- TASK INSTRUCTIONS: Please copy out the records below, replacing "magnifier icon" with "magnifying glass icon" everywhere and keeping everything else the same.

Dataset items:
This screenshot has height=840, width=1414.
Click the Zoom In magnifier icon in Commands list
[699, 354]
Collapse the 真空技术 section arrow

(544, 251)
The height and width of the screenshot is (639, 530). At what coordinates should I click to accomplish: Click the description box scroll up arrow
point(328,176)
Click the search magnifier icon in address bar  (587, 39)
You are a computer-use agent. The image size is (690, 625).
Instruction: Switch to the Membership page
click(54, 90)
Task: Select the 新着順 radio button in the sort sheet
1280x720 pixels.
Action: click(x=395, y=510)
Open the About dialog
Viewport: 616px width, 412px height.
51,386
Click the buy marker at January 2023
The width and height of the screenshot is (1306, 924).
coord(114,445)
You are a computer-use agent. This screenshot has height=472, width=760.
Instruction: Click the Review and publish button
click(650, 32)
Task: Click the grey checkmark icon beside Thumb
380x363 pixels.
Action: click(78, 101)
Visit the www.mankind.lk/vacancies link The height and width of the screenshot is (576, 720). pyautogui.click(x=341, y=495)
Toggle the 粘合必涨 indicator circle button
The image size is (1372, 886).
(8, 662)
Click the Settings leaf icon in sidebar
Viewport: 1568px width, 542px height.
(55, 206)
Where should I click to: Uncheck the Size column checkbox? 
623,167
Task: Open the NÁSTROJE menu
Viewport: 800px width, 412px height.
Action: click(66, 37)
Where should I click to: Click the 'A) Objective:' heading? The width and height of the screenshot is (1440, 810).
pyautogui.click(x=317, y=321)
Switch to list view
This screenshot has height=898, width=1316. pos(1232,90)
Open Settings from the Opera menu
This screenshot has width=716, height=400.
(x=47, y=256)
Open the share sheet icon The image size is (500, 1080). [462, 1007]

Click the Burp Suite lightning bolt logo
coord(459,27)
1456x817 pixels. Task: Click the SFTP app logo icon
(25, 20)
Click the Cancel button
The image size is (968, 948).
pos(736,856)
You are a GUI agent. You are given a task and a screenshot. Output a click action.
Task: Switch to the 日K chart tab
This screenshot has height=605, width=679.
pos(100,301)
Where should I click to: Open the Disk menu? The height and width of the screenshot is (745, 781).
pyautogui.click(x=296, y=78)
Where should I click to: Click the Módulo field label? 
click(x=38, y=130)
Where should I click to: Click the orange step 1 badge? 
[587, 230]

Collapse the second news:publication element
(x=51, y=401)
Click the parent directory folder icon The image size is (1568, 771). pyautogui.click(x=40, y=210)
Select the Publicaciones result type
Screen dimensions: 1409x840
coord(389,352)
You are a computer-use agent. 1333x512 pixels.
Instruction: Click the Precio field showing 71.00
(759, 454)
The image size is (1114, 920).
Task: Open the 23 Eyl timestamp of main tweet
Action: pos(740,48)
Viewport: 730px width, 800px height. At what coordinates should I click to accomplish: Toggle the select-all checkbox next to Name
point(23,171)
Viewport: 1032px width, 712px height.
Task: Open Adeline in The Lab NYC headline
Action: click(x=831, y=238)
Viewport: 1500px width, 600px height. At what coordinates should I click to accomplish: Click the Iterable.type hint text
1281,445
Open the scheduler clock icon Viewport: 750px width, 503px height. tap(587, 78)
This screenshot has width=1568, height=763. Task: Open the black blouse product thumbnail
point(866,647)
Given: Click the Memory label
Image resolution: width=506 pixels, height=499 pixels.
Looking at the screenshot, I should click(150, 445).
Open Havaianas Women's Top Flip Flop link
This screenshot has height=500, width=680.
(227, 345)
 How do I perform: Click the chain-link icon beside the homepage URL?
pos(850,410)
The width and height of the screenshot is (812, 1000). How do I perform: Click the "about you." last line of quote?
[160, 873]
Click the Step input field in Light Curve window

- WRITTEN ANSWER:
This screenshot has height=840, width=1414.
Click the Zoom In magnifying glass icon in Commands list
[699, 354]
Collapse the 真空技术 section arrow

(544, 251)
The height and width of the screenshot is (639, 530). At what coordinates should I click to accomplish: Click the description box scroll up arrow
point(328,176)
Click the search magnifying glass icon in address bar  (587, 39)
You are a computer-use agent. The image size is (690, 625).
Instruction: Switch to the Membership page
click(54, 90)
Task: Select the 新着順 radio button in the sort sheet
1280x720 pixels.
Action: click(x=395, y=510)
Open the About dialog
Viewport: 616px width, 412px height.
51,386
Click the buy marker at January 2023
The width and height of the screenshot is (1306, 924).
coord(114,445)
You are a computer-use agent. This screenshot has height=472, width=760.
Instruction: Click the Review and publish button
click(650, 32)
Task: Click the grey checkmark icon beside Thumb
380x363 pixels.
Action: click(78, 101)
Visit the www.mankind.lk/vacancies link The height and width of the screenshot is (576, 720). pyautogui.click(x=341, y=495)
Toggle the 粘合必涨 indicator circle button
The image size is (1372, 886).
(8, 662)
Click the Settings leaf icon in sidebar
Viewport: 1568px width, 542px height.
(55, 206)
Where should I click to: Uncheck the Size column checkbox? 
623,167
Task: Open the NÁSTROJE menu
Viewport: 800px width, 412px height.
Action: click(66, 37)
Where should I click to: Click the 'A) Objective:' heading? The width and height of the screenshot is (1440, 810).
pyautogui.click(x=317, y=321)
Switch to list view
This screenshot has height=898, width=1316. pos(1232,90)
Open Settings from the Opera menu
This screenshot has width=716, height=400.
(x=47, y=256)
Open the share sheet icon The image size is (500, 1080). [462, 1007]

Click the Burp Suite lightning bolt logo
coord(459,27)
1456x817 pixels. Task: Click the SFTP app logo icon
(25, 20)
Click the Cancel button
The image size is (968, 948).
pos(736,856)
You are a GUI agent. You are given a task and a screenshot. Output a click action.
Task: Switch to the 日K chart tab
This screenshot has height=605, width=679.
pos(100,301)
Where should I click to: Open the Disk menu? The height and width of the screenshot is (745, 781).
pyautogui.click(x=296, y=78)
Where should I click to: Click the Módulo field label? 
click(x=38, y=130)
Where should I click to: Click the orange step 1 badge? 
[587, 230]

Collapse the second news:publication element
(x=51, y=401)
Click the parent directory folder icon The image size is (1568, 771). pyautogui.click(x=40, y=210)
Select the Publicaciones result type
Screen dimensions: 1409x840
coord(389,352)
You are a computer-use agent. 1333x512 pixels.
Instruction: Click the Precio field showing 71.00
(759, 454)
The image size is (1114, 920).
Task: Open the 23 Eyl timestamp of main tweet
Action: pos(740,48)
Viewport: 730px width, 800px height. At what coordinates should I click to accomplish: Toggle the select-all checkbox next to Name
point(23,171)
Viewport: 1032px width, 712px height.
Task: Open Adeline in The Lab NYC headline
Action: click(x=831, y=238)
Viewport: 1500px width, 600px height. At what coordinates should I click to accomplish: Click the Iterable.type hint text
1281,445
Open the scheduler clock icon Viewport: 750px width, 503px height. tap(587, 78)
This screenshot has width=1568, height=763. Task: Open the black blouse product thumbnail
point(866,647)
Given: Click the Memory label
Image resolution: width=506 pixels, height=499 pixels.
Looking at the screenshot, I should click(150, 445).
Open Havaianas Women's Top Flip Flop link
This screenshot has height=500, width=680.
(227, 345)
 How do I perform: Click the chain-link icon beside the homepage URL?
pos(850,410)
The width and height of the screenshot is (812, 1000). How do I perform: Click the "about you." last line of quote?
[160, 873]
Click the Step input field in Light Curve window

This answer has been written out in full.